AGL provided us with a large dataset of images from all groups of meter types which we had to classify manually in separate stages. Regular discussions with subject matter experts at AGL were invaluable to set priorities and identify pitfalls and opportunities in classifying and reading the individual meters.
The images supplied by AGL were a genuine reflection of the customers’ challenges and so it quickly became obvious that the analog electricity meters with clock faces were the most difficult to read. At the same time, they are the most ubiquitous non-digital model still in use. We therefore decided that the POC should demonstrate how the most complex and most widespread problem can be tackled successfully and focussed on developing a solution to identify all meters and read clock faced meters specifically.
It wasn’t just the meter read that needed to be captured through the app, it also had to locate the label on the meter that connects to the specific customer.
Furthermore, the app had to locate the region on the meter that would identify it in relation to the customer.
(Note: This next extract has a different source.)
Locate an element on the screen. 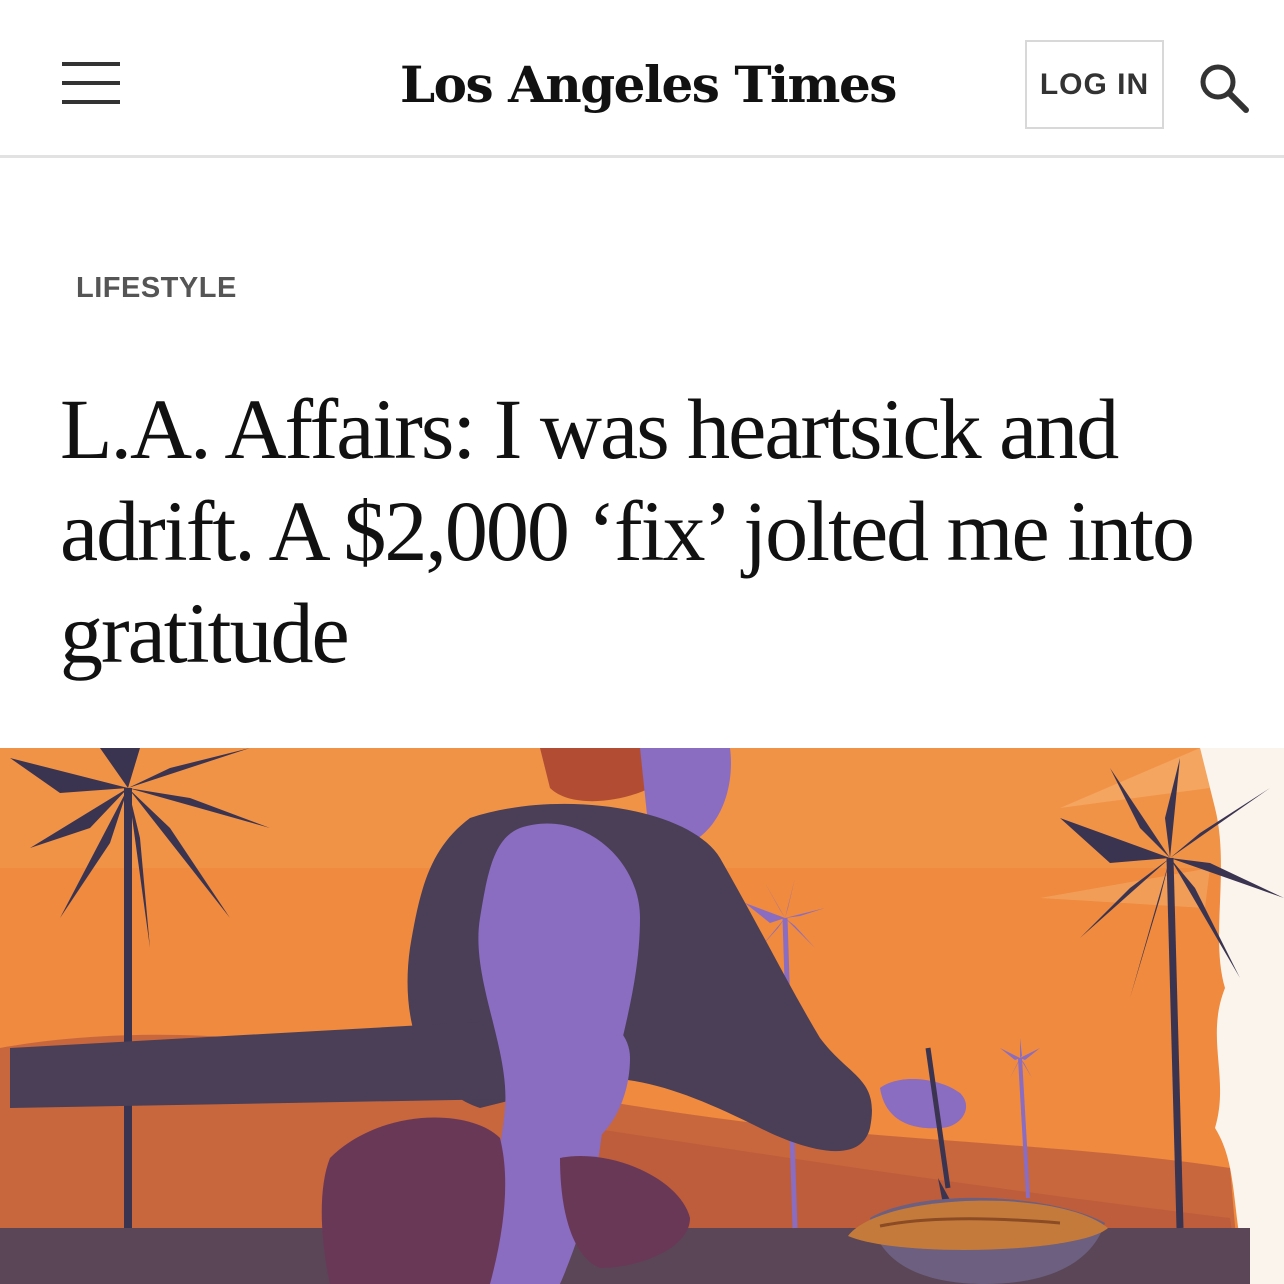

This was especially important to help the customer manage the complexity of modern peak/off-peak contracts that require multiple analog meters to record power consumption for different times of the day.
We realised that due to the complexity of the problem space and the number of data labels we would require, we had to not only understand how to read the meters ourselves, we had to find ways to quickly teach large groups of people how to do the same to distribute the labelling process. The transfer of human knowledge and understanding into a machine readable format is still one of the most time-consuming and error-prone steps in the process of machine learning. A machine learning model will only be calibrated as well as the data it is trained with, and it is tempting to take shortcuts because the labelling task is repetitive and tedious to humans. We solved this problem in collaboration with AGL, having multiple short labelling sessions with a limited number of volunteers who focussed on an individual task or label type to speed up the learning process and minimise confusion and risk of error.
Given the target of an interactive, real-time application on a mobile platform, we decided to use the live camera output of the phone as an input stream of images for the app to read sequentially. This greatly improved the app’s resilience to glare, reflections or other effects that could make a single image unreadable.
The objects we wanted to detect were very complex, so we chose to divide the model into smaller, specialised subunits that would only be used if required. The first component of the architecture would therefore be an object detector model that identified elements of each frame and filtered out the relevant information to pass on to the specific subunit. A final logic would statistically evaluate the results from multiple frames in real time to reduce errors and produce a result with a detailed confidence value for each component.